# ASSIGNMENT:
Quote the records below word for word, please, from the very first line through the one that contains "Choose PDF label", and nothing beyond it.

# PROVIDED DATA:
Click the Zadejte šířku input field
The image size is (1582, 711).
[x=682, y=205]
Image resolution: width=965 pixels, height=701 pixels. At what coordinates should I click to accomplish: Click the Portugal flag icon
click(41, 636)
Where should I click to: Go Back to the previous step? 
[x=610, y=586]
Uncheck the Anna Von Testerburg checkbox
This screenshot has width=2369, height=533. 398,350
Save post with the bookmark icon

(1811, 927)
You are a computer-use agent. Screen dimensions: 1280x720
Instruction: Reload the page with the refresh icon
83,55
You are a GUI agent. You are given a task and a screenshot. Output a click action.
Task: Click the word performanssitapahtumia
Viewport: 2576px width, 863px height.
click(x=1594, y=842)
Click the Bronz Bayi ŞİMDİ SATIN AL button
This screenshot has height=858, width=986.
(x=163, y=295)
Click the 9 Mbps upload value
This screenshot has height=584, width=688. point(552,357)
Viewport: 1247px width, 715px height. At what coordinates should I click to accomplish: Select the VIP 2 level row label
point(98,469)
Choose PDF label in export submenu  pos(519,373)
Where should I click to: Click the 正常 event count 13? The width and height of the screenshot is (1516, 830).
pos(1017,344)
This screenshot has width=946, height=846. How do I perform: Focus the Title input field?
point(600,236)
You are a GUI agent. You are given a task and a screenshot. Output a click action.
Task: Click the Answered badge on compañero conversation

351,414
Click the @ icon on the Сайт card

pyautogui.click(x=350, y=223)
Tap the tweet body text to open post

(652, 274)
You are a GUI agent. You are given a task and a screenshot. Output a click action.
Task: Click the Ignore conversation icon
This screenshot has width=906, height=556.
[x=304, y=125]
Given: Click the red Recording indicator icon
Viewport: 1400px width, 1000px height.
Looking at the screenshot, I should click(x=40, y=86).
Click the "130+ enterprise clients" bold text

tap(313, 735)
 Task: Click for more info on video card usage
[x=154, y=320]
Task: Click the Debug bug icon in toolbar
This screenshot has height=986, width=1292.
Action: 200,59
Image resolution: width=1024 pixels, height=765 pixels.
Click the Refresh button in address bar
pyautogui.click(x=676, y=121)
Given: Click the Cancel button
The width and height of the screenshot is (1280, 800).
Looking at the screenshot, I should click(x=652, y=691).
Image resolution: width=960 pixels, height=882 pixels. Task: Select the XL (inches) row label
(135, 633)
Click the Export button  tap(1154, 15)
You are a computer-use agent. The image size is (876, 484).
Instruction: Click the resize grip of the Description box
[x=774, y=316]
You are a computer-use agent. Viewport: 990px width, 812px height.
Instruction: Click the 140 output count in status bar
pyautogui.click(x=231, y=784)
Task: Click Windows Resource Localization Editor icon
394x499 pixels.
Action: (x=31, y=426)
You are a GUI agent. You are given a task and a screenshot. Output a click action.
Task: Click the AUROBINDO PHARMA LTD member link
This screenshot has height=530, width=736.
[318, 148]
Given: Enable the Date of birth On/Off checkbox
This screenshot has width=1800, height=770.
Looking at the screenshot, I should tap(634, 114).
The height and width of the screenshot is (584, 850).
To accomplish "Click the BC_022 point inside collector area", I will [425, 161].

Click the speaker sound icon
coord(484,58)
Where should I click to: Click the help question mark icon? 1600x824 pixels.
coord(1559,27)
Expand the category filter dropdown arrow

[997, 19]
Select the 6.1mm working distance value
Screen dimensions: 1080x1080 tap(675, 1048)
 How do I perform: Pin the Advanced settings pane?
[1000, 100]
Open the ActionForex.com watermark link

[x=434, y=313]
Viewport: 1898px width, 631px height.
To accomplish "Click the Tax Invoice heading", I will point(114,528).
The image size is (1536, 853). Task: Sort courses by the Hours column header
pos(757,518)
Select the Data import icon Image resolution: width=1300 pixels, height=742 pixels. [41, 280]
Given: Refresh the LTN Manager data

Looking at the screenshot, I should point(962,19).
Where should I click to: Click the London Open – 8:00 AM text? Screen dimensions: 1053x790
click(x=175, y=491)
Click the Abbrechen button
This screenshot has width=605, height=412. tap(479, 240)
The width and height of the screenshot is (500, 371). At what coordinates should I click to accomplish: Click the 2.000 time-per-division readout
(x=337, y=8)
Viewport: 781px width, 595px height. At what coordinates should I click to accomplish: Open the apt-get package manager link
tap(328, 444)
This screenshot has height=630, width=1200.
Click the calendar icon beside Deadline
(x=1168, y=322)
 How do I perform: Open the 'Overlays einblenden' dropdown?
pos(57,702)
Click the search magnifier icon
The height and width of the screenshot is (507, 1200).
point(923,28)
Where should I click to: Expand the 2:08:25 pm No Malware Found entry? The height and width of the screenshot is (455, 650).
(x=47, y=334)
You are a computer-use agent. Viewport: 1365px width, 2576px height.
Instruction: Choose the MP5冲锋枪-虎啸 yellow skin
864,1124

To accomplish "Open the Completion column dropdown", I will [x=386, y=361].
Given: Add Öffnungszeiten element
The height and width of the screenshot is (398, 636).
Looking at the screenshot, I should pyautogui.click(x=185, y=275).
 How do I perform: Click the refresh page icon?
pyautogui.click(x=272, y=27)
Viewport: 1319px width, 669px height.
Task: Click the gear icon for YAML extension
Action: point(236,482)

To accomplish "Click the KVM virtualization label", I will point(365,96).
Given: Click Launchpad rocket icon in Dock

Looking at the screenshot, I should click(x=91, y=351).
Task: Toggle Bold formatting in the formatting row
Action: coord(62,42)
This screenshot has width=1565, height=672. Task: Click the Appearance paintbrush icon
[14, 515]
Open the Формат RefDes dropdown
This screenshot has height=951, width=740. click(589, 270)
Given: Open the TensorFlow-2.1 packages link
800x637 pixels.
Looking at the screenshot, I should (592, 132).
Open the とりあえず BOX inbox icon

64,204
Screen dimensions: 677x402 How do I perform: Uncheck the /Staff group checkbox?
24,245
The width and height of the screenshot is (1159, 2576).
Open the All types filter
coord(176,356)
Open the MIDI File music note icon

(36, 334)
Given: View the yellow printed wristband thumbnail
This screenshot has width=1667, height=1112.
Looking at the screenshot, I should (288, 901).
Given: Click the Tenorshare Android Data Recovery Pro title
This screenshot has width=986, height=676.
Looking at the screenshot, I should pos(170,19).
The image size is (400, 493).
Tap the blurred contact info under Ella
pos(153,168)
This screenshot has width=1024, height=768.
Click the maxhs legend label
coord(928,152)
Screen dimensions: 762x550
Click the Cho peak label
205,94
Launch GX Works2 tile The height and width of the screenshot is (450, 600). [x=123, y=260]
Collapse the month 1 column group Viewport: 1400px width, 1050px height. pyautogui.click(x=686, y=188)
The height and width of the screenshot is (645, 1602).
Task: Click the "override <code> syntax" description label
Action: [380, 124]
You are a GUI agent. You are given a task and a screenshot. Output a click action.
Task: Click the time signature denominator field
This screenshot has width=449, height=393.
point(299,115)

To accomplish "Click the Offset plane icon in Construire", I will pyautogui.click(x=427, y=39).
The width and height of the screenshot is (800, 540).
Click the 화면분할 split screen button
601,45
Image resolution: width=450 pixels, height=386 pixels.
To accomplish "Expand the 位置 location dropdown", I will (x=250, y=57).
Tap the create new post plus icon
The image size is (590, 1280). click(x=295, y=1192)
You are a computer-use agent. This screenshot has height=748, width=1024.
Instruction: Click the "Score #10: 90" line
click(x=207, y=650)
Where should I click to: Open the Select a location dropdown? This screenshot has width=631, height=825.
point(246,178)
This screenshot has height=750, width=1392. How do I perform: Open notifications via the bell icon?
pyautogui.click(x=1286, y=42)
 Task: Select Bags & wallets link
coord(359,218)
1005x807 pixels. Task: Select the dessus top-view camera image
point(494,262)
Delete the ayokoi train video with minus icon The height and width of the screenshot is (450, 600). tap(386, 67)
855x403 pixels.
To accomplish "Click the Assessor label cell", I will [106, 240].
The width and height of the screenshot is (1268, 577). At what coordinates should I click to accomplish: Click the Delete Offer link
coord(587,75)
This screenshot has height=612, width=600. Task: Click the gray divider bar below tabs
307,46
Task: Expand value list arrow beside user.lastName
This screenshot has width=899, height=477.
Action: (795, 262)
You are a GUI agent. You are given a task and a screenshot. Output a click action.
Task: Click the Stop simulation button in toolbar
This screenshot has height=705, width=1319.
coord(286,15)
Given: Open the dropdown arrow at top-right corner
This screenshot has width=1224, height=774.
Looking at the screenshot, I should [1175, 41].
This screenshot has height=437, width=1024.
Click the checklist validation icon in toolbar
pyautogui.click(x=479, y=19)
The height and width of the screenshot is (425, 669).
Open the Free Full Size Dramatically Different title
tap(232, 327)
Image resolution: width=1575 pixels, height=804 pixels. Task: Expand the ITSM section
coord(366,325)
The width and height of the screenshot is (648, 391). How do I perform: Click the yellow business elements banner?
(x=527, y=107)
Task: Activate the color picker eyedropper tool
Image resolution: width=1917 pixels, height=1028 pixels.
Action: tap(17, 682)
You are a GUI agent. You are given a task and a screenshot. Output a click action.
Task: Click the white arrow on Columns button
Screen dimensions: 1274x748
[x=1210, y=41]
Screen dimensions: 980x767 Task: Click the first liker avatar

# EXPECTED ANSWER:
Click the Zadejte šířku input field
The image size is (1582, 711).
[x=682, y=205]
Image resolution: width=965 pixels, height=701 pixels. At what coordinates should I click to accomplish: Click the Portugal flag icon
click(41, 636)
Where should I click to: Go Back to the previous step? 
[x=610, y=586]
Uncheck the Anna Von Testerburg checkbox
This screenshot has width=2369, height=533. 398,350
Save post with the bookmark icon

(1811, 927)
You are a computer-use agent. Screen dimensions: 1280x720
Instruction: Reload the page with the refresh icon
83,55
You are a GUI agent. You are given a task and a screenshot. Output a click action.
Task: Click the word performanssitapahtumia
Viewport: 2576px width, 863px height.
click(x=1594, y=842)
Click the Bronz Bayi ŞİMDİ SATIN AL button
This screenshot has height=858, width=986.
(x=163, y=295)
Click the 9 Mbps upload value
This screenshot has height=584, width=688. point(552,357)
Viewport: 1247px width, 715px height. At what coordinates should I click to accomplish: Select the VIP 2 level row label
point(98,469)
Choose PDF label in export submenu  pos(519,373)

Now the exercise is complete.